LACON — A former Roanoke man who got a new trial after being convicted last year of trying to extort $10,000 from an 87-year-old Wenona man has decided to defend himself at his new trial in the fall.
Michael Devore, who now lives in Altamont, told Circuit Judge Stephen Kouri last week that he had reached that conclusion after the private attorney he had hired to replace a public defender withdrew from his case.
“I’ve decided to go pro se,” Devore said during a brief hearing in Marshall County Circuit Court.
Devore, 27, is now scheduled to face a jury in September on a charge of attempted financial exploitation of the elderly. The Class 3 felony is punishable by penalties ranging from probation to five years in prison.
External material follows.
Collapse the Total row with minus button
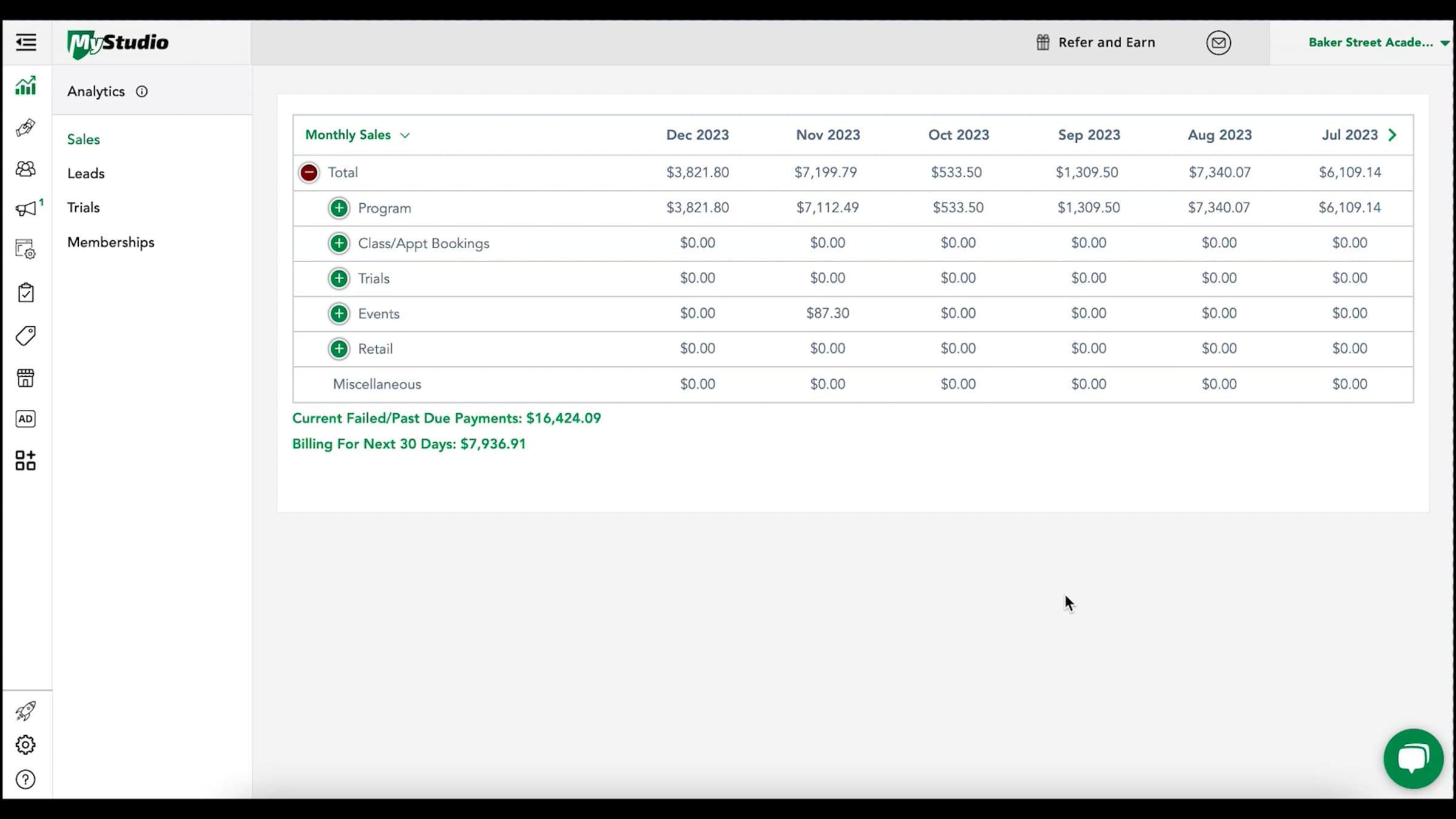 coord(309,172)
Devore was found guilty last July in a bench trial before Judge Thomas Keith. But Keith reversed the conviction in November after Devore claimed that longtime public defender Patrick Murphy had not given him a chance to testify on his own behalf.
“(Murphy) said he didn’t think it would be a good idea for me to testify because it would (expletive) the judge off,” Devore told Keith, adding that he thought that was his “only chance” to beat the charge. “I thought it was important for me to be heard.”
As a matter of strategy, Murphy said, he often advises defendants not to testify, and then requires those who insist on doing so anyway to sign a statement to that effect. He said he “presumed” he had informed Devore of his right to testify even against advice, but that had not been documented.
The case involved a complicated set of circumstances in which Devore had replaced his mother as a caregiver of Charles Goodwin’s disabled wife. In December 2015, Devore threatened to report the older man for elder abuse and illegal tax activities unless he gave him $10,000, and he also said he had once threatened to kill a man while in prison, according to Goodwin’s trial testimony.
“So he said, ‘You’re going to give me $10,000 today or else,’” Goodwin testified. “I felt threatened.”
Devore’s new trial had initially been set for Feb. 27. But Maureen Williams, the attorney who had represented him in getting a new trial, withdrew at that time, and Kouri gave him until last week to find a new lawyer.
The judge warned him of the risks of representing himself.
“You understand that you’re going to be at a disadvantage, because the other side will be represented by an attorney with considerable experience,” Kouri said in reference to State’s Attorney Paul Bauer.
Devore had waived his right to a jury trial earlier in the proceedings, but Kouri said he would be entitled to “start over” and have one if he chose.
“I would like a jury trial if possible,” Devore said.